> _ÉNONCÉ_: Mettez à jour le passage de l'entretien avec Anne Genetet qui commence à « Rapport Genetet Français de l'étranger expatriationRapport » et se termine à « en mobilité internationale ? » : recopiez-le en remplaçant « Premier ministre » par « chef du gouvernement ».

> _TEXTE FOURNI_:
※

Édition internationale
Radio les français dans le monde
--:--
--:--
  • 0
  • 5

ANNE GENETET – "Les non-résidents ne sont pas des nantis"

Rapport Genetet Français de l'étranger expatriationRapport Genetet Français de l'étranger expatriation
Écrit par Justine Hugues
Publié le 17 septembre 2018, mis à jour le 3 octobre 2019

Changer l’image galvaudée des Français de l’étranger et leur faciliter la vie, tel est l’objectif du rapport remis par la députée Anne Genetet (11e circonscription Asie Océanie) au Premier ministre. Fiscalité, protection sociale, démarches administratives… elle nous explique en détail ses recommandations ambitieuses pour favoriser la mobilité des Français.

 

Lepetitjournal.com : En quoi est-il important pour la France de mieux accompagner ses ressortissants en mobilité internationale ?

Anne Genetet : Je suis moi-même, depuis 2005, une Française à l’étranger. J’ai toujours été frappée de voir qu’il y a là un vivier extraordinaire. Or, si nous sommes capables de nous regrouper en communautés dans un lieu de vie, il n’y a pas de cohésion entre ces communautés dans le monde. On ne se connait pas très bien : les entrepreneurs, indépendants, académiques, étudiants, chacun est dans son silo. Je souhaite vraiment m’investir sur les ressorts qui nous permettraient de contribuer à l’influence française dans le monde, d’autant plus que l’image des Français à l’étranger est galvaudée. A en croire certains, nous serions tous des exilés fiscaux, des personnes qui fuient quelque chose, qui en ont ras le bol de la France. Ces propos me gênent : cela existe mais c’est à la marge. Quand je suis arrivée dans l’Hémicycle, j’ai bien senti que j’étais vue comme la députée bizarre qui habite loin, dont on ne comprend pas vraiment la circonscription. Je fais souvent l’objet de commentaires, voire de mépris. Quand j’entends le Président au Congrès s’adresser aux « Français de métropole et d’outre mer », je ne peux m’empêcher de rétorquer que nous sommes plus nombreux que les ultra marins. Si je n’obtiens rien de mon rapport mais que notre image s’améliore, ce sera déjà un grand pas….

 

Il y a pourtant des mesures qui ont été prises pour les Français établis à l’étranger…

 

La dernière chose qui a été faite, c’est la plateforme sur le retour en France par Hélène Conway-Mouret. Avant cela, on avait mis en place les conseilleurs consulaires en 2014. Vous imaginez dire aux Français de métropole « on s’occupera de vous deux fois en quatre ans et pour le reste débrouillez-vous » ! Quand les politiques passent, ils ont beau faire de jolis discours, nous complimenter sur nos atouts, nous désigner comme ambassadeurs, je ne le supportais plus. Ne nous demandez plus de partir en ambassadeurs si de l’autre côté, vous ne vous occupez pas de nous.

 

Le rapport est là pour ouvrir des portes, faire réfléchir et proposer des pistes.

※

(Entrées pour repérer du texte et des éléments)
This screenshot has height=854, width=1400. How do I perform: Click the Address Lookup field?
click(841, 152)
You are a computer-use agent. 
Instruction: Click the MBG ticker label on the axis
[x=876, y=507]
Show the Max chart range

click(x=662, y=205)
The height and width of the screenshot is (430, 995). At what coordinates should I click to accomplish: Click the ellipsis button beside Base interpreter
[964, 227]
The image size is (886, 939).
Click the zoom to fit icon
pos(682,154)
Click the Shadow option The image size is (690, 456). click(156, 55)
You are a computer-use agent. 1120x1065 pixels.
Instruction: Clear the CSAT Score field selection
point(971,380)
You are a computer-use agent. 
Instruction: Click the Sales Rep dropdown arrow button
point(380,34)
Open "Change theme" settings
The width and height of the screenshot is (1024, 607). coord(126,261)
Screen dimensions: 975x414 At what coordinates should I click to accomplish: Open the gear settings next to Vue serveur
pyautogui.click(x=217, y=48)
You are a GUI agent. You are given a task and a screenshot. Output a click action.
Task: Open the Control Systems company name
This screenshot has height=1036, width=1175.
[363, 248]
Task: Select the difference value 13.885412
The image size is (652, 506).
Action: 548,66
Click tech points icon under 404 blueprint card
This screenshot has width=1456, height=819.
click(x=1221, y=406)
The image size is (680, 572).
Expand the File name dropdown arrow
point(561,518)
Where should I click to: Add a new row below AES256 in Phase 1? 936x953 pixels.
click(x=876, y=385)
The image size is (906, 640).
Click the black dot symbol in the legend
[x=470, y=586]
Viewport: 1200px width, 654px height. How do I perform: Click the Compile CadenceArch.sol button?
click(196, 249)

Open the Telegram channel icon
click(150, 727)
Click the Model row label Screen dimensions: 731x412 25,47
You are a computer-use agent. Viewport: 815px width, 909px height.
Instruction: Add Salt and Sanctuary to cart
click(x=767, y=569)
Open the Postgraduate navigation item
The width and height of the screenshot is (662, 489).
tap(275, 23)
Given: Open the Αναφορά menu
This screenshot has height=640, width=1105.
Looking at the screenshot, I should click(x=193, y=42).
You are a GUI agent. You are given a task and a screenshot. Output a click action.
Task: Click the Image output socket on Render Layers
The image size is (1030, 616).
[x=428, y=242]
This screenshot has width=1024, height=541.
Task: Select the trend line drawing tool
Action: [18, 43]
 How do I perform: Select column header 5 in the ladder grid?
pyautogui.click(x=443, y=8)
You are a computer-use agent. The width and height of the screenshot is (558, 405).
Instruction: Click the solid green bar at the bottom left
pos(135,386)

※

> _RÉPONSE_:
Rapport Genetet Français de l'étranger expatriationRapport Genetet Français de l'étranger expatriation
Écrit par Justine Hugues
Publié le 17 septembre 2018, mis à jour le 3 octobre 2019

Changer l’image galvaudée des Français de l’étranger et leur faciliter la vie, tel est l’objectif du rapport remis par la députée Anne Genetet (11e circonscription Asie Océanie) au chef du gouvernement. Fiscalité, protection sociale, démarches administratives… elle nous explique en détail ses recommandations ambitieuses pour favoriser la mobilité des Français.

 

Lepetitjournal.com : En quoi est-il important pour la France de mieux accompagner ses ressortissants en mobilité internationale ?